Yukhananov began teaching at the Leningrad Free University in 1988, the Free Moscow Academy in 1989, and at the Studio of Individual Direction (from 1988 to the present). He ran a directing and acting course at the Russian Academy of Theatre Arts from 1997 to 2002. He was a co-founder of the St. Petersburg Small Ballet, the city’s first independent ballet troupe. He was the author and director of the theatre research projects known under the name of Laboratory of Angelic Direction (2002-2004) and LaboraTORIA: Golem (2002-2009).
Since 1986 Yukhananov has staged over 40 productions on various stages in Moscow (the School of Dramatic Art, the Young Generation Theatre, the National Youth Theatre and others), St. Petersburg (The Hermitage Theatre), Kiev (Theatre of Drama and Comedy), Vilnius (Russian Drama Theatre of Lithuania), London (Southwark Playhouse), and other cities.

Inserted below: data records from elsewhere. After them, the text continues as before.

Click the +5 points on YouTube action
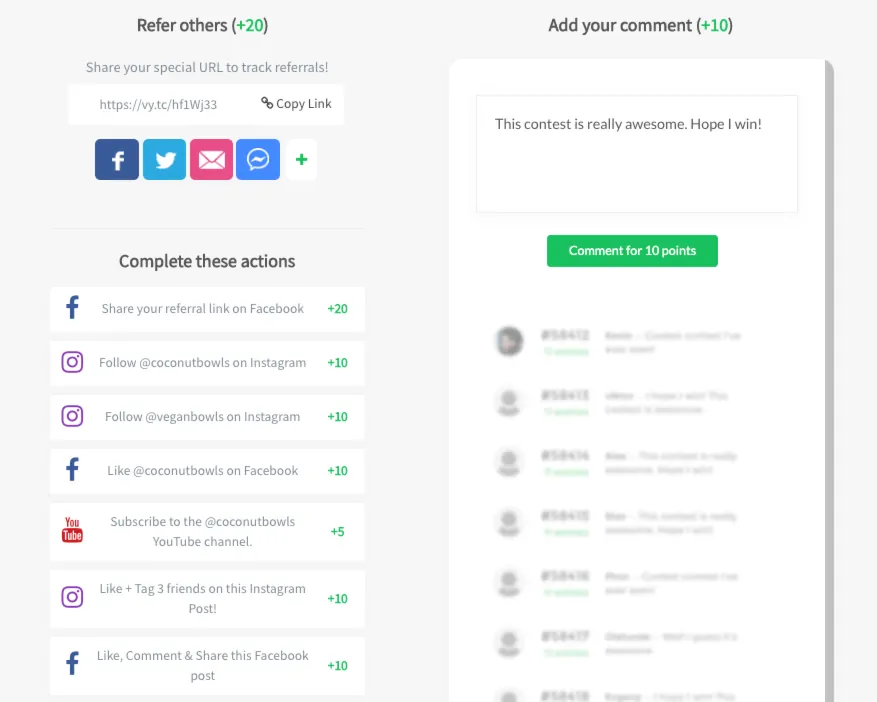click(337, 531)
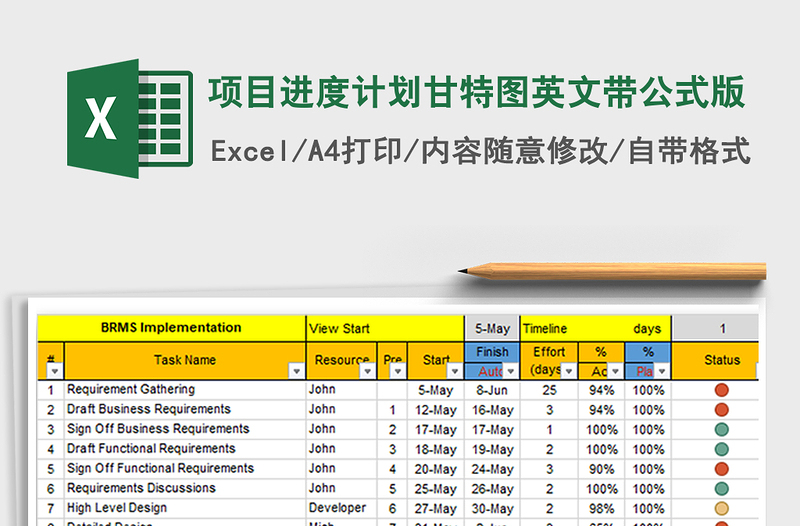This screenshot has height=526, width=800.
Task: Select the BRMS Implementation title cell
Action: point(171,328)
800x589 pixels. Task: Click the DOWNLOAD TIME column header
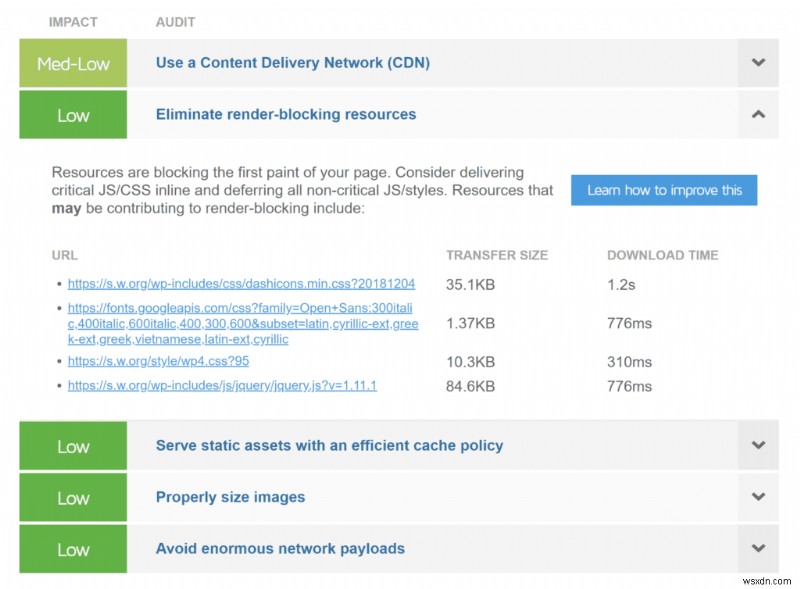662,255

These productions include:The Observer by Alexei Shipenko (1988), Octavia, based on texts by Seneca and Lev Trotsky (1989), The Orchard project (1990-2001), a reconstructive production of Denis Fonvizin’s The Minor (1999), Faust (1999-2008), the opera Sverliytsy/ Drillalians. Episode I (2012) and The Constant Principle (first redaction, 2013).

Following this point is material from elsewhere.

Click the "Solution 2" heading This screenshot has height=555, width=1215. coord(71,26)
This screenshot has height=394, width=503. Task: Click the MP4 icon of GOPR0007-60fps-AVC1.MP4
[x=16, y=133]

Yukhananov has been the artistic director of the Stanislavsky Electrotheatre since 2013. He had the entire building completely reconstructed and modernized, retaining all its historical aspects, and transformed it into a multicultural space. Here he directed The Blue Bird trilogy; the Drillalians opera series, and the diptych, The Constant Principle, second edition (all in 2015). Working in a method that he describes as "new processualism," he began in that same year a unique project titled The Golden Ass. The Open-circuited Workspace, based on the novel by Apuleius. In 2017 he staged Galileo. Opera for violin and Scientist, and the opera Octavia. Trepanation, which premiered at the Holland Festival in Amsterdam.
2018 brought another project of new processualism, the six-day Orphic Games. Punk-Macrame, based on the myth of Orpheus and Eurydice.